As described above, the processing content for the control code differs depending on the control code system, but since the control program portion that controls the different processing is stored in the EEPROM 33 and can be rewritten, it is easy to deal with different control code systems. It is.

Next, rewriting of the EEPROM 33 will be explained.

A program for performing this rewriting is stored in the PROM 31 in advance. Possible methods for starting this rewriting program include, for example, turning on the power while pressing any switch on the operation panel 11, or inputting a predetermined command for rewriting from the host computer 27. When this rewriting program is started, it enters a rewriting mode, takes in data of a new control program part from the host computer 27, and stores it in the RAM 35. This mode continues until a certain amount of data (for example, 256K bits) is received, and then the RAM3
Check whether the data in 5 is correct. This check is performed, for example, by checking whether the applicable model name and version name written in a predetermined location of the program part are appropriate. When the check is completed, RAM3
Write the data of 5 to EEPROM33. This completes the rewriting.

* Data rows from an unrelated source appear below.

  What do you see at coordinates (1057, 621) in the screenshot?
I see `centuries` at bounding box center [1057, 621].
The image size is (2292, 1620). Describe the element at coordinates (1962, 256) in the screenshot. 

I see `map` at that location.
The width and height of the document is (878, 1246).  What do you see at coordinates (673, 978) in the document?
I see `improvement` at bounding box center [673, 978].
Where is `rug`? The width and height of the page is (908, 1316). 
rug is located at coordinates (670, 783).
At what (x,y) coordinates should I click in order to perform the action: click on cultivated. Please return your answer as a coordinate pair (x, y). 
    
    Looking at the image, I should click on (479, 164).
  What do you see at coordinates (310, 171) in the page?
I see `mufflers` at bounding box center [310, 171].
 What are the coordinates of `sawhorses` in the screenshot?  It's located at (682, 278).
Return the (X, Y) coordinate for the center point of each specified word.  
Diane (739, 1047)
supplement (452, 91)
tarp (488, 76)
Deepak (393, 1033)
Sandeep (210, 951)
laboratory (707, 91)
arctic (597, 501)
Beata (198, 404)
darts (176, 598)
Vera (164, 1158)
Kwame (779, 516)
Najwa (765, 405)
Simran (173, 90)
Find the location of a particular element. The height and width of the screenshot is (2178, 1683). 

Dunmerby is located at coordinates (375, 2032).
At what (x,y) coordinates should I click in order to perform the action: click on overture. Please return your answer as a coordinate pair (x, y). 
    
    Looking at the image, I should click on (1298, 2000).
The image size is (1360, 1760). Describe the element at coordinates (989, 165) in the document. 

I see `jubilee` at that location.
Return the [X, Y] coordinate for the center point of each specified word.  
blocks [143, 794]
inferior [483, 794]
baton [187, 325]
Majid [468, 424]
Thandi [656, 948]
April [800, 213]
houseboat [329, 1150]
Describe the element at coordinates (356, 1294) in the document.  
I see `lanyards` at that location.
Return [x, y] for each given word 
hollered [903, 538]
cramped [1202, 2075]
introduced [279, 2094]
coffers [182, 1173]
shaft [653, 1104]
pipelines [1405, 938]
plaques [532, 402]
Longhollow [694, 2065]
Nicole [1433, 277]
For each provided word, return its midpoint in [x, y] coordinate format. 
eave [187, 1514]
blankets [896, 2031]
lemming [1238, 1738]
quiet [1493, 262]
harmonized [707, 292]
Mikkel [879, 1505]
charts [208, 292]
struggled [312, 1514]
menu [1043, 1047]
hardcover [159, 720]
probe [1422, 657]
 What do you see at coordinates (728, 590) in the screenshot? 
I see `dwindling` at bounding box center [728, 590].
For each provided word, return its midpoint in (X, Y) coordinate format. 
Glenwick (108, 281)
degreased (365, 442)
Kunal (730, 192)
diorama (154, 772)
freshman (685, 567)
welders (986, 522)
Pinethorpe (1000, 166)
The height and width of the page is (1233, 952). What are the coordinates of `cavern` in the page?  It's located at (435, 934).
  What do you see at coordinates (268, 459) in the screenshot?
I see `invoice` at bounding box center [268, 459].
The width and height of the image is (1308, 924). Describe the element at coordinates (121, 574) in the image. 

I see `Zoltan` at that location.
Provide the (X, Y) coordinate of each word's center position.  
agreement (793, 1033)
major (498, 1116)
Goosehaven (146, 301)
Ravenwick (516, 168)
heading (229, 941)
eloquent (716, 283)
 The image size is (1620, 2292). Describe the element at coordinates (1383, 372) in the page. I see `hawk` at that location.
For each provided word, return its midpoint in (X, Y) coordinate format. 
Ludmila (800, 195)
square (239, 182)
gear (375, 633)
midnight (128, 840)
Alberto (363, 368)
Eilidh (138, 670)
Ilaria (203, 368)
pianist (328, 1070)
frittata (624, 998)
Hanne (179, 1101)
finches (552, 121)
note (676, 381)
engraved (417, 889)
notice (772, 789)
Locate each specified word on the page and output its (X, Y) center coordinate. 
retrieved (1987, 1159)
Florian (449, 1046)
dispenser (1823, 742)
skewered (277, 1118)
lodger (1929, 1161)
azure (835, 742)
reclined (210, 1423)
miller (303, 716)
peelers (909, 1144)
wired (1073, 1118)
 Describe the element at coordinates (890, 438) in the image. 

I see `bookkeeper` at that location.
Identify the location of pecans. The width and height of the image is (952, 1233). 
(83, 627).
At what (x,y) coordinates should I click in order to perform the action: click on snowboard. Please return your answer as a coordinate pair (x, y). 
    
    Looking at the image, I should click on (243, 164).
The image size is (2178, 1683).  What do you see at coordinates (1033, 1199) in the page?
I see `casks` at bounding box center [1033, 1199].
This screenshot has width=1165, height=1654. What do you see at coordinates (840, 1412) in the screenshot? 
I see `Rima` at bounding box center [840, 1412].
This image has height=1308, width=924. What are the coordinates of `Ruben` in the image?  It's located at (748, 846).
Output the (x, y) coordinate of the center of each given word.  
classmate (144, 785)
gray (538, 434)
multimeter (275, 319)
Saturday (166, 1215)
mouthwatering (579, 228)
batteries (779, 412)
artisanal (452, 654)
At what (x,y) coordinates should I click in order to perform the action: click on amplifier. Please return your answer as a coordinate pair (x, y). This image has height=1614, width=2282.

[0033] Note that the program data to be rewritten is
In addition to checking the above, the reason for storing it in 35 is for EE
Since the write speed of the PROM 33 is slower than the data input speed from the host, this is to prevent data in the EEPROM 33 from being needlessly destroyed in the event of a communication error or the like.

[0034]

[Effects of the Invention] As explained above, according to the present invention,
Among the control programs, the parts that include programs that are forced to change due to changes in the control code system and do not include programs for controlling mechanisms are stored in electrically rewritable nonvolatile memory, so different control code systems can be used. It is easy to deal with this problem, and safety is guaranteed even if a mistake occurs in rewriting.

[Brief explanation of drawings]

FIG. 1 is a block diagram showing the overall hardware configuration of a printer according to the present invention.

FIG. 2 is a memory mapping diagram in the embodiment of FIG. 1;

FIG. 3 is a block diagram showing the functions realized by the control program in the embodiment of FIG. 1, together with the relationship with hardware.

FIG. 4 is a flowchart showing an example of the operation of the embodiment of FIG. 1;

FIG. 5 is a flowchart showing another example of the operation of the embodiment of FIG. 1;

FIG. 6 is a flowchart showing yet another example of the operation of the embodiment of FIG. 1;

FIG. 7 is a flowchart showing yet another example of operation of the embodiment of FIG. 1;

[Explanation of symbols]

9 Printer mechanism 11 Operation panel 23 CPU 31 Program PROM 33 Program EEPROM

Claims (5)

[Claims] Claim 1: A control program stored in advance is transmitted to a CPU.
A printer that controls a printer mechanism by executing it in response to a control code given from the outside, the control program includes a program that is forced to be changed due to a change in the system of the control code, and that controls the control of the printer mechanism. a non-volatile first program memory that stores a first part that does not include a program for the control program; and a non-volatile first program memory that stores a second part that is a part of the control program excluding the first part. a second program memory, the first program memory being electrically rewritable. 2. The printer according to claim 1, wherein the C
A printer characterized in that a program start address of a PU is allocated to the second program memory. 3. The printer according to claim 1, wherein the second portion of the control program includes a rewriting program for causing the CPU to rewrite the first program memory. A printer characterized by: 4. The printer according to claim 2, wherein the C
A printer comprising an operation switch for giving a predetermined command to a PU, wherein the rewriting program is started by a predetermined operation of the operation switch. 5. The printer according to claim 2, wherein the rewriting program is activated by inputting a predetermined code as the control code from the outside.